FIG. 2 is a perspective view showing an example of a preferable filling mode of the ion-exchange fibers formed in a sheet shape. The spacer 23 is sandwiched between the ion-exchange fiber nonwoven fabric sheets 21 and the sheets are packed and arranged in the separation tower 22 in one stage or in a plurality of stages so that the sheet surface is along the passage direction of the gas to be introduced. The spacer 23 is made of plastic or metal, and forms a gas flow path between the ion-exchange fibers stacked in a sheet shape, and the exhaust gas comes in contact with the spacers along the ion-exchange fiber sheet surface. Flow in the direction of the arrow. The ion exchange fiber sheet surface may be perfectly parallel to the flow direction of the exhaust gas, but it is preferably arranged so as to collide at a shallow angle. Reference numeral 24 is a support member for the filling.

The exhaust gas flows between the ion exchange fibers, and the alkali or acid composition in the exhaust gas is separated very efficiently by the ion exchange fibers. In the present invention, such filling and arranging not only suppress the pressure loss of the exhaust gas and increase the treatment amount, but also help prevent mist formation of the regenerant when the ion exchange fiber is brought into contact with the regenerant. Of course, the exhaust gas can be passed in the direction perpendicular to the seat surface.
The ion exchange fiber is an alkaline composition or an acid composition, such as Ca, N, contained in the exhaust gas in a mist state or a gas state until the ion exchange capacity reaches the flow-through point.
a, K, Fe, Al, NH ₄ and other cations, F, C
Anions such as 1, SO ₄ and other ionic substances can be separated by ion exchange.

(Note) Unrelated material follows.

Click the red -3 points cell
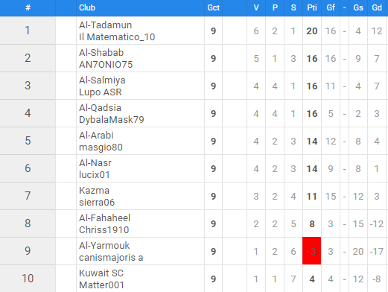Screen dimensions: 388x292 tap(312, 251)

The present invention will be described with reference to FIG. 1, which shows a schematic flow sheet of an embodiment. The exhaust gas containing the alkaline composition or the acid composition is fed by the blower 3 to the lower part of the separation column 2 equipped with the packing material 1 composed of the cation exchange fiber or the anion exchange fiber and the spacer. A cation exchange fiber is used for the exhaust gas containing the alkaline composition, and an anion exchange fiber is used for the exhaust gas containing the acid composition, but for the exhaust gas containing both,
The alkaline composition and the acid composition can be separated by arranging these two types of separation columns side by side and processing them.

The ion-exchange fiber 1 is regenerated by contacting it with a regenerant before or after it reaches the flow-through point. Specifically, for example, an acid or alkali regenerator tank 4 is provided in the lower part of the exhaust gas separating column 2 filled with ion exchange fibers, and a regenerant liquid is supplied from a spray pipe 7 attached to the upper part of the separating column 2 using a regenerating pump 5. Scatter 6,
Regenerate the ion exchange fiber 1. Usually, as the regenerant liquid 6, sulfuric acid is used to regenerate the cation exchange fibers, and a caustic soda solution is used to regenerate the anion exchange fibers.

Generally, the amount of regeneration liquid used is extremely small compared to the amount of absorption liquid used for gas absorption,
The regeneration liquid does not become a mist, and the exhaust gas can be circulated to continue the separation operation of the alkali or acid composition even during regeneration. The time required for regeneration and the amount of spray liquid are
It depends on the amount of the separation composition contained in the gas, the amount of ion-exchange fibers to be filled, the properties of the regenerant, etc., but in the normal case, a regenerant containing approximately the same amount or about 1.2 times the regenerant is used. Good to use. Further, the concentration of the chemical liquid used as the regenerant is preferably 0.2 to 6% by weight. Particularly when the purpose is to recover the heat of the treated gas, the amount of the regenerant solution should be 2 to 4 after the regeneration at a low concentration or after the regenerant has been fed.
It is desirable to wash with double the amount of water. The amount of liquid used is
Compared with the amount of absorbing liquid used in the gas absorption method, a remarkably small amount is sufficient, so the regeneration process can usually be completed within a fraction of the operating time until reaching the once-through point. it can. Depending on the conditions, the supply of exhaust gas may be stopped during the regeneration operation, or a method of using a plurality of separation columns and switching between the separation operation and the regeneration operation may be adopted.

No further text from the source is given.